Moving forward there hopefully will be a new post before this time every morning, but Magnolia Marketplace has just gotten Internet service back after losing it late yesterday afternoon. The final tally: One replaced ethernet cord and one very patient, helpful and probably frustrated IT guy at the corporate office in Minnesota. To some news …

My trip to Gulfport last month for the “ground-making” ceremony at the State Port was one of the neatest things I’ve done since I started here.

Several college buddies live on the Coast, and I’d passed both Port entrances probably 100 times, but the ceremony was the first time it had registered. What jumped out immediately were the hundreds of tractor trailers that had the Chiquita Banana logo on them.

Anyway, the Port is undergoing a rebuilding and expansion as part of the recovery from Hurricane Katrina. Word came yesterday afternoon that the Mississippi State Port Authority had awarded a contract to Pennsylvania-based Geospatial Holdings to map the Port’s underground pipeline utilities. Geospatial is part of a team that includes Mississippi Engineering Group, part of Jackson-based Waggoner Engineering, and Pickering Engineers, which is based in Memphis but has offices in Jackson, Pearl, Southaven and Biloxi.
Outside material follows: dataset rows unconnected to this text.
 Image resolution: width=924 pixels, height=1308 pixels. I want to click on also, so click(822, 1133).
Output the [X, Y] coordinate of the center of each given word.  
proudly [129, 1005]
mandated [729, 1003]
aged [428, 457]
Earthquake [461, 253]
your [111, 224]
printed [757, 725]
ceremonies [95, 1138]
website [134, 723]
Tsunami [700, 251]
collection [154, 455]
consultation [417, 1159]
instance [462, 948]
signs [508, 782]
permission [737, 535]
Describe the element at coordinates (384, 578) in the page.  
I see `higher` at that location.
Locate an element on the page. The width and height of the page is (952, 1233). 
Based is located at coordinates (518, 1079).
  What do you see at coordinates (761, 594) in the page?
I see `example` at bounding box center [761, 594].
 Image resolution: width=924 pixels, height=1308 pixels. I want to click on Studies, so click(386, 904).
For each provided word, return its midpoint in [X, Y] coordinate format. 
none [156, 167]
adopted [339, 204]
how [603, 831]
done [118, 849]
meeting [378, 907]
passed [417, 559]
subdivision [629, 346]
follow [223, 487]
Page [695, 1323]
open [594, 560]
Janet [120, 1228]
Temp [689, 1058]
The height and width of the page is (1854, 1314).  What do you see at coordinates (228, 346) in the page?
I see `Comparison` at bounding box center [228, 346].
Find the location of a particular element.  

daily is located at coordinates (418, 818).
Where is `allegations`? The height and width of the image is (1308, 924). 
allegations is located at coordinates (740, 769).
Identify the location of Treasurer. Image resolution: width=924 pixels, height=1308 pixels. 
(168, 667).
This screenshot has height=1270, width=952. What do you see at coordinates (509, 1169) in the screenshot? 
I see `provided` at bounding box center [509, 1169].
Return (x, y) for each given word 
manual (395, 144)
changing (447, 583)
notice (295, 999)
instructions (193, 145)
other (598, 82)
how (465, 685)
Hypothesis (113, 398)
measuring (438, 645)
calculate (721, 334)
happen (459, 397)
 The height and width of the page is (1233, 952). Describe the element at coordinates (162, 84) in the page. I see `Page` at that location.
The group will eventually map above-ground and underground utilities before the heavy lifting of the 20-acre expansion can start.

By itself the underground mapping contract, according to a press release, is expected to be worth about $3 million over three years. The overall cost of the expansion is $22.5 million, paid for with federal money. Along with expanding it, the Port will eventually be elevated to 25 feet above sea level to minimize damage from future hurricanes. Gov. Haley Barbour’s decision to set aside $570 million in Community Development Block Grants to pay for the elevation has drawn a lawsuit from the NAACP and criticism from several Democrats in Congress who want that money used for low- and moderate-income housing. The lawsuit is ongoing.